Viendo que su amigo se azaraba, Imperia continuó con su juego:

—Un poco gordito me está saliendo.

—Pero le sienta muy bien. Poca gente recuerda que, en algunas esculturas, el divino Antínoo está un poco relleno.

—¿No irás a comparar a mi hijo con Antínoo?

—No, no, esto nos llevaría a compararme yo con Adriano y a tanto no llego. Pero esos mofletes que tiene Raúl… pues, no sé, yo encuentro que, al reírse, le dan un aire agradable. Parece un crío muy dulce.

Aquí supo Imperia que la cosa funcionaba. Alejandro estaba empezando a divinizar la realidad.

De pronto, el profesor regresó al miserable mundo. Volvió a dar un puñetazo en la mesa. Imperia decidió que tantos sedantes estaban produciendo un efecto contrario al que se les suponía.

—Escucha, Imperia, lo que voy a decirte es muy importante. Yo no quiero verme mezclado en esta historia. Acabo de salir de una muy fuerte. No puedo ir afrontando un disgusto por semana.

—No te enamores. Limítate a acostarte con él y, así, le tienes un tiempo entretenido.

—Tú lo ves muy fácil. Pero este niño tiene ángel, tiene todo lo que un iluso como yo necesita para volverse loco de amor. ¿No ves que es un disparate? ¡Tiene dieciséis años, Imperia! ¿Qué sabemos cómo será cuando tenga dieciocho? Incluso es posible que ya no le gusten los hombres…

Ella recogió su bolso para marcharse.

—Mucho me temo que continuarán gustándole más que a un tonto un lápiz.

—Pues que se fije en otro. Yo quiero acabar mis días en paz.

Imperia sonrió, triunfal. Acababa de dar en la diana… o no conocía a los homosexuales de su generación.

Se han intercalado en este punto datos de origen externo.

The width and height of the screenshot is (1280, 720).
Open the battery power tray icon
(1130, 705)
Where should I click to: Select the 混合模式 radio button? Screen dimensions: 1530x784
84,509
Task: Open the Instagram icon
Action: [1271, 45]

Al besarle en la frente, comentó:

—Al fin y al cabo, tampoco veo muy claro que a mi hijo le gustes tú. No te negaré que últimamente te veo muy estropeado.

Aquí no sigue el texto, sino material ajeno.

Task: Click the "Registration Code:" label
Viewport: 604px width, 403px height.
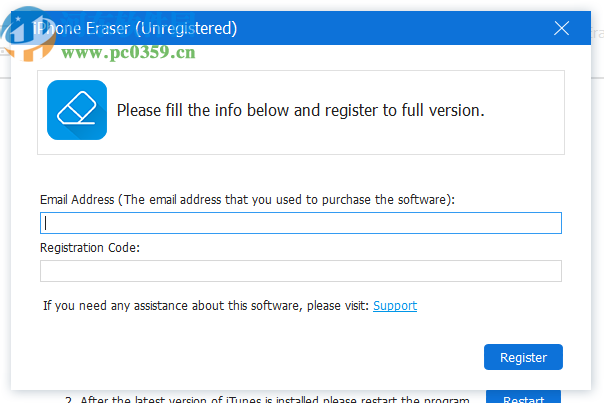Action: [90, 247]
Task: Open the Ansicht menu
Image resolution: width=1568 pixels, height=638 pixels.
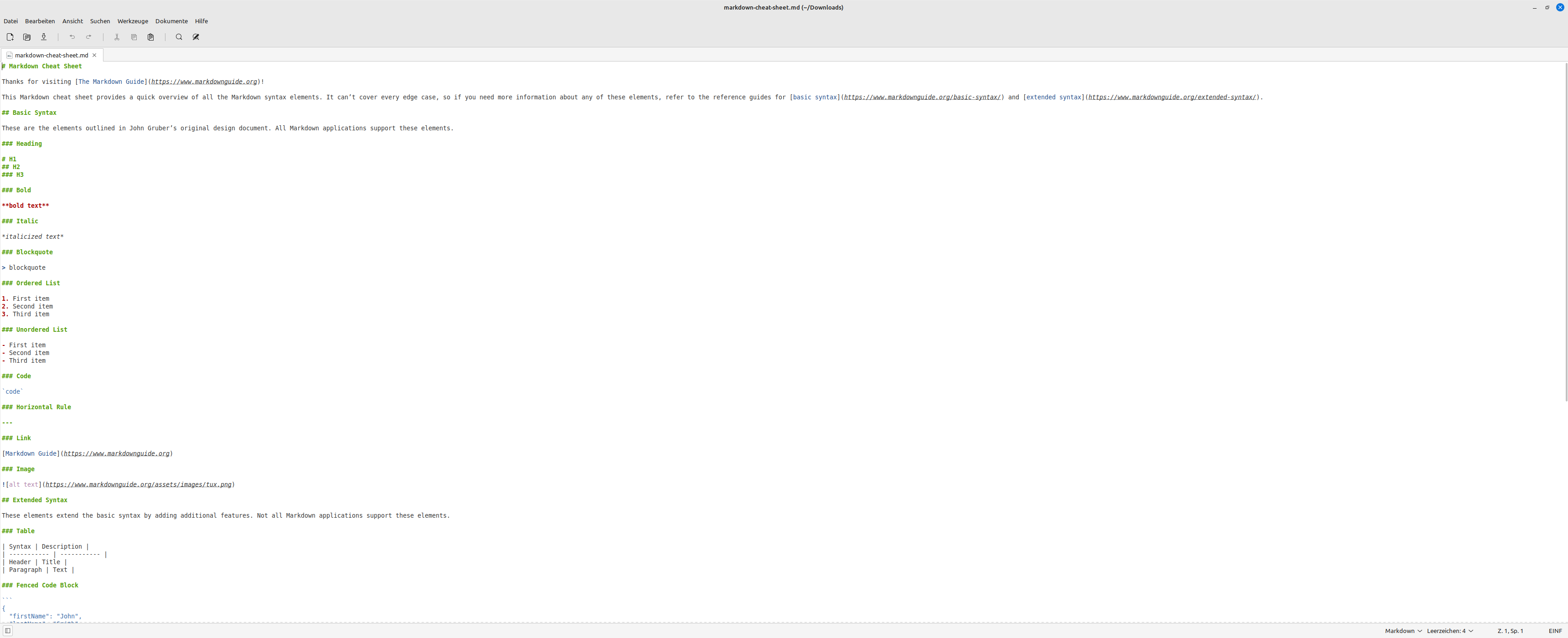Action: click(x=72, y=21)
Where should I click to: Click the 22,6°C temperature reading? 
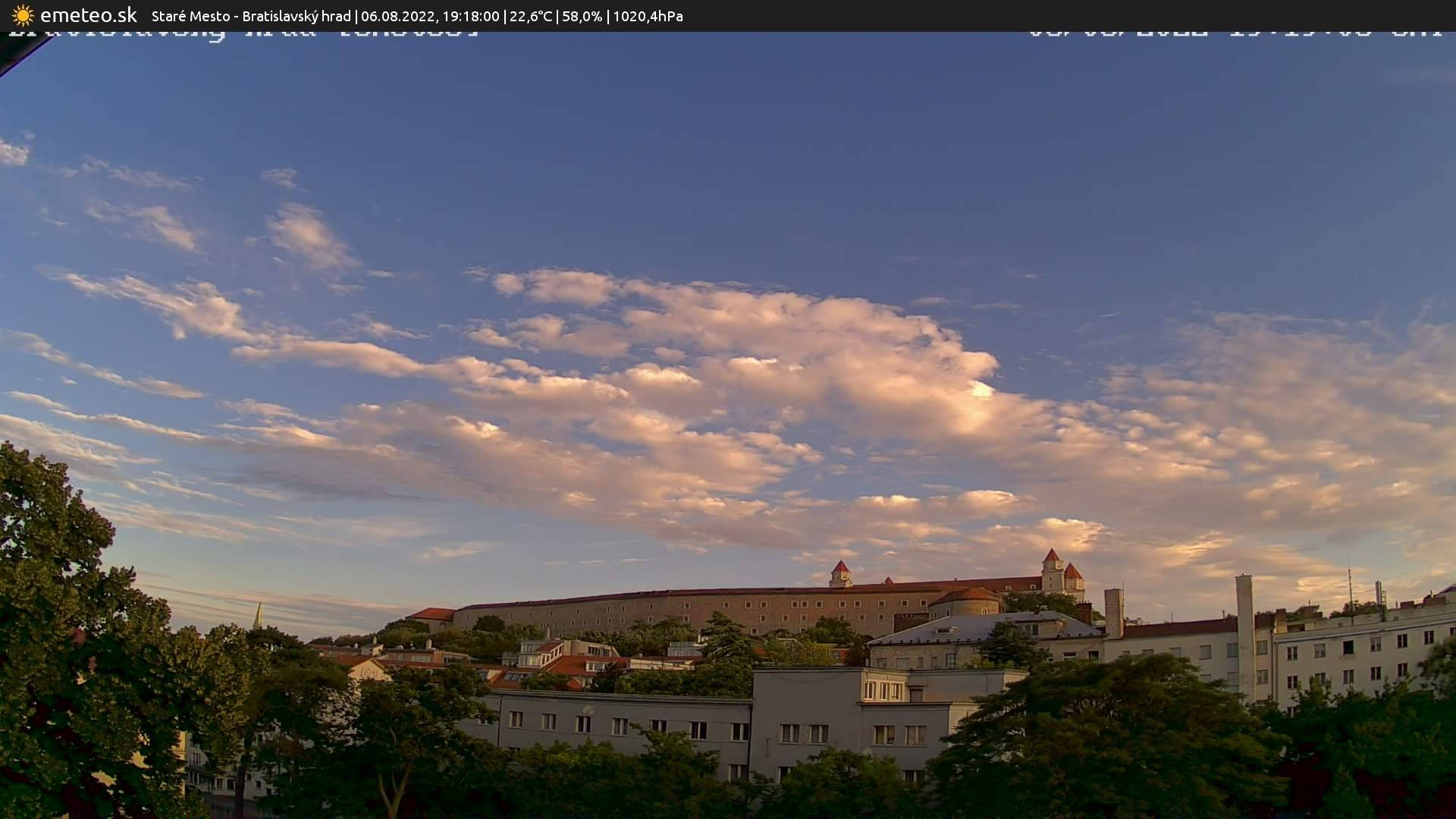531,16
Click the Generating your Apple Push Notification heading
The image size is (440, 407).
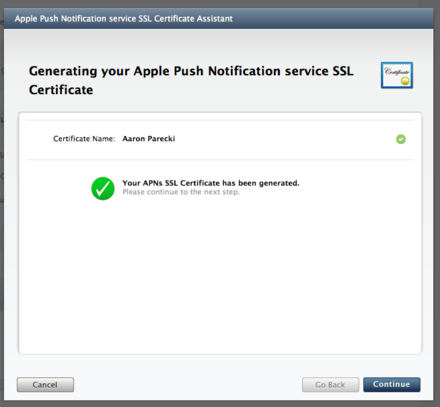(191, 80)
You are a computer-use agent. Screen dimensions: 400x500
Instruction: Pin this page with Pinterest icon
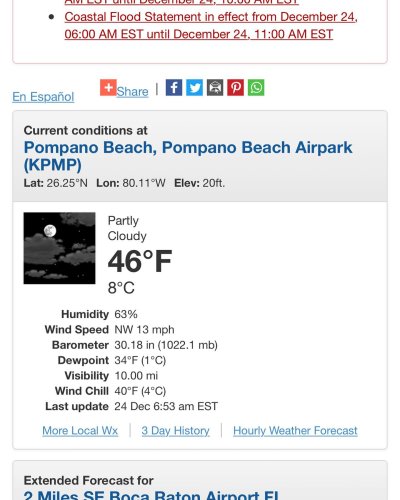point(236,87)
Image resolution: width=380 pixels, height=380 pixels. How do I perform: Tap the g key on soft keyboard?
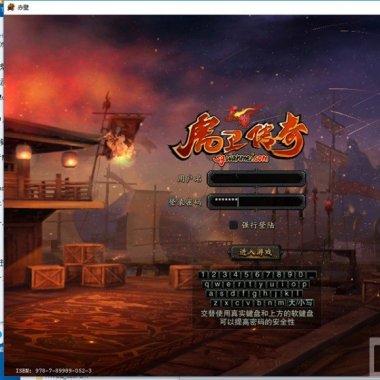click(254, 294)
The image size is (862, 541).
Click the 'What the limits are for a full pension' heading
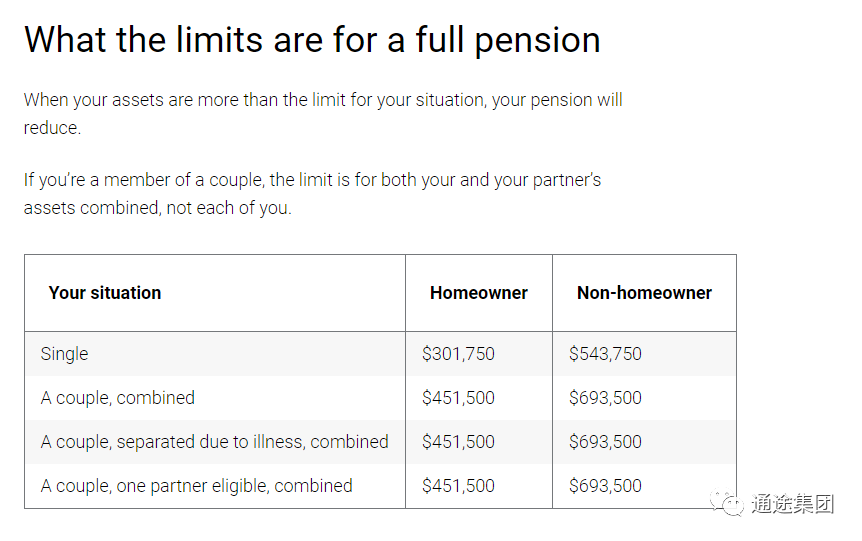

Lo cierto es que no le mejoró en absoluto con aquella despedida.

UNA HORA DESPUÉS DE LA ESCENA DEL CAFÉ, Raúl irrumpía alegremente en el despacho de Imperia. Ella se encontraba trabajando en las preguntas que Rosa Marconi debía formular a Reyes del Río. Las había redactado personalmente, sin dejar nada a la improvisación. Sólo le pareció improvisada aquella interrupción de su hijo, sin la cortesía de una advertencia previa.

Lo primero que hizo Raúl fue observar que su madre no tenía ninguna fotografía familiar encima de la mesa.

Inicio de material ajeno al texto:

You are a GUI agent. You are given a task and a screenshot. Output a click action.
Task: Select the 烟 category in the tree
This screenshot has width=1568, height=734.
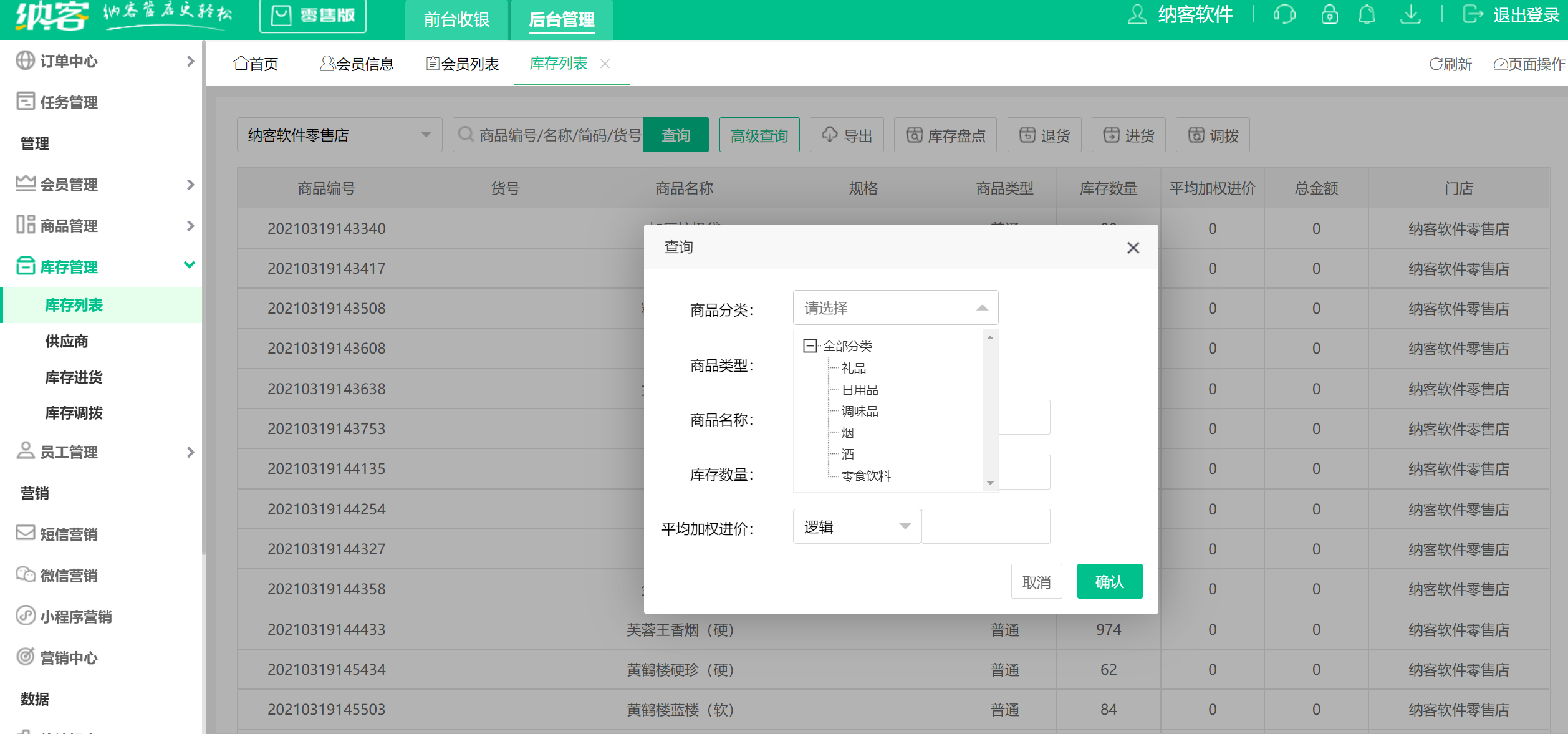tap(847, 432)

—Aquí debería estar mi cara en un marco de plata. Lo he visto en muchas películas de madres que trabajan.

—Dame tiempo. Sólo tengo una foto tuya y estás con chupete y sonajero. Por cierto, ¿no salías con Cesáreo Pinchón?

—Sí, pero me ha metido mano y le de dejado plantado.

—¿Ese imbécil te ha metido mano?

—Las dos, para ser exactos. Su contacto me ha producido un temblor muy desagradable. Esto querrá decir que no me apetecía. O que estaba yo pensando en otra cosa…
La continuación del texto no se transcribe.